§ Description of the task
Go to the line holding "Given: Open Word from the Windows taskbar" in the data below. Return it and each line after it through the last, exactly, and skip the pictures.

§ Supplied records
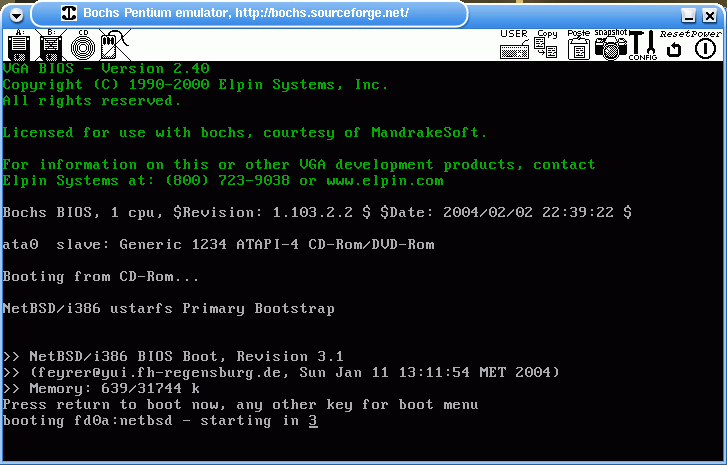This screenshot has width=727, height=465.
Task: Click the www.elpin.com text in the display
Action: (x=385, y=180)
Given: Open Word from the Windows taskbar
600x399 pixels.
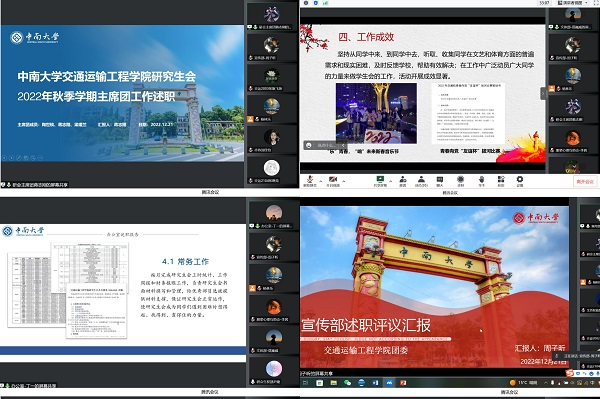Looking at the screenshot, I should [375, 383].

§ Task output
Given: Open Word from the Windows taskbar
600x399 pixels.
Looking at the screenshot, I should [375, 383].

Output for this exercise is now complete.